McLaren Automotive claims to have developed the first automotive application of a highly specialised aerospace carbon fibre manufacturing process that augments the best attributes of the material and will enhance its future models. McLaren is a company to watch in this area, as every vehicle it has ever made, from race car to road car, has been based on a carbon fibre monocoque.
The aerospace industry uses ultra-precise manufacturing methods to build highly tailored carbon fibre structures for the latest generation of commercial and military aircraft, particularly for large critical parts such as the fuselage and wings.
The methods involve the robotic depositing of composite tapes to layer structures, rather than the traditional hand layup process using pre-impregnated materials. The robotic processes make production faster, and McLaren has developed such production methods for automotive constructions and integrated them into the manufacturing capabilities at the McLaren Composites Technology Centre (MCTC) in Sheffield, UK.
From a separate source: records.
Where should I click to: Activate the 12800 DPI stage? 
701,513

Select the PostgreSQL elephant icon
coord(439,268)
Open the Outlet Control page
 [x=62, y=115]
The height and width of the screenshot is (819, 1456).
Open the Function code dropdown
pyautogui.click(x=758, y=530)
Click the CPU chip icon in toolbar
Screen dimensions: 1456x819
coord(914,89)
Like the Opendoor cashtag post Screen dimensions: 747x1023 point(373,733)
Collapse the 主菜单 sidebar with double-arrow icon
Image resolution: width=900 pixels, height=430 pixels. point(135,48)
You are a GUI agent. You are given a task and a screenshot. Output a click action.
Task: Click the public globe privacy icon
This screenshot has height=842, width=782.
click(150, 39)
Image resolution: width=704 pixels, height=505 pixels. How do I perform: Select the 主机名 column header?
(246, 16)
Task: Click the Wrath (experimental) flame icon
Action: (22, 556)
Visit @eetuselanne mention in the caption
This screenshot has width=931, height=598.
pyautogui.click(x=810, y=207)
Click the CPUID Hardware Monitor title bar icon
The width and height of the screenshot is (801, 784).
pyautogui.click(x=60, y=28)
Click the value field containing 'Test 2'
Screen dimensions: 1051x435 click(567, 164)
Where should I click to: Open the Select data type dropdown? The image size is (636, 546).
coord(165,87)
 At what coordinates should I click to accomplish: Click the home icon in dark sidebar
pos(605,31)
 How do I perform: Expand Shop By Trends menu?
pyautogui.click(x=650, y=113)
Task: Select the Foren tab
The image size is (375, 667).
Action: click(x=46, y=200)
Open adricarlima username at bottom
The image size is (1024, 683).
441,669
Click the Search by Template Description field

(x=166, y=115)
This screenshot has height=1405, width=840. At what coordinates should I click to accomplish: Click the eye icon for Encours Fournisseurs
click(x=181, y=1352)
McLaren refers to the technology as Automated Rapid Tape (ART), and believes it unlocks “enormous potential” to enhance McLaren road cars with carbon fibre structures that are optimised to be lighter, stiffer and stronger, produced with even greater consistency from part to part, and produced in a manner that generates less waste material. The resulting McLaren ART carbon fibre forms are also visually distinct from conventional hand-cut pre-impregnated carbon fibre components.
The McLaren ART method is rather different to that of the aerospace industry method of using robotic arms to layer composite tapes. Instead the ART method employs a specially designed machine using a fixed deposition head and a rapidly moving bed capable of rotation, which unlocks a faster manufacturing process suitable for automotive applications and high-rate composites manufacturing.
Greater design freedom for engineers
McLaren says that ART enables tailored fibre placement, creating new possibilities relating to load bearing or stiffness requirements that are not possible using conventional methods. This tailored fibre placement opens-up innovation by freeing engineers from the constraints of a uniform material.
Specific adjustment of fibre orientation within the composite material allows for anisotropic stiffness, meaning that rigidity can be enhanced in specific directions, while flexibility can be maintained elsewhere. In short, it enables new ways to design highly loaded and complex aerodynamic components.
ART also enables improvements in strength-to-weight ratios, as the fibres can be concentrated in areas subject to high stress or load, such as joints, edges or connection points, in turn allowing for the removal of unnecessary material in low-stress regions.
Carbon fibre structures created with less waste
The measured lengths of dry composite tape are laid down when building out a part made of ART carbon fibre, significantly reducing the generation of irregular-shaped waste off-cuts that cannot be reused. McLaren says that up to 95% of the raw dry tape material used to layer a component goes into the final part.
The automated process also reduces any positioning inaccuracies and material loss caused by human error, ensuring that the final layup is within design tolerances, in turn minimising rejected parts and reducing waste. The automated element of the Automated Rapid Tape machine provides real-time monitoring and control, ensuring consistent process parameters and optimised part quality.

An enabler of greater use of carbon fibre
ART technology reduces manufacturing time and costs, meaning McLaren can look at using carbon fibre in more areas of a vehicle. Looking beyond the carbon tub, the wider use of ultra-lightweight body panels constructed of ART carbon fibre becomes more feasible and cost effective.
McLaren is keen to point out that this is not a future technology – ART is already integrated into its manufacturing processes. A prototype high-rate deposition machine has been installed at the McLaren Composites Technology Centre, and this first installation of ART technology will be upscaled to an industrial-specification machine later in 2025, with increased manufacturing capacity.

The first McLaren vehicle to feature ART carbon fibre is McLaren’s new Ultimate supercar, and the next car in the ‘1’ car linage; the McLaren W1. The fixed plane within the active front-wing assembly – an integral part of the car’s aerodynamic package that can generate up to 1,000kg of downforce – is manufactured from ART carbon, benefitting from increased stiffness.
McLaren says the ART carbon fixed-plane is up to 10% stiffer than a comparable pre-impregnated part, reflecting a significant enhancement considering its aerodynamic load-bearing function. Further components made from ART carbon fibre are under consideration for production examples of the W1.
The Automated Rapid Tape production method and ART carbon structures also unlock possibilities for the next generation of carbon fibre architectures. McLaren is currently looking at integrating the technology into the structure of an ultra-lightweight, ultra-strong carbon fibre tub that can underpin the next generation of McLaren supercars.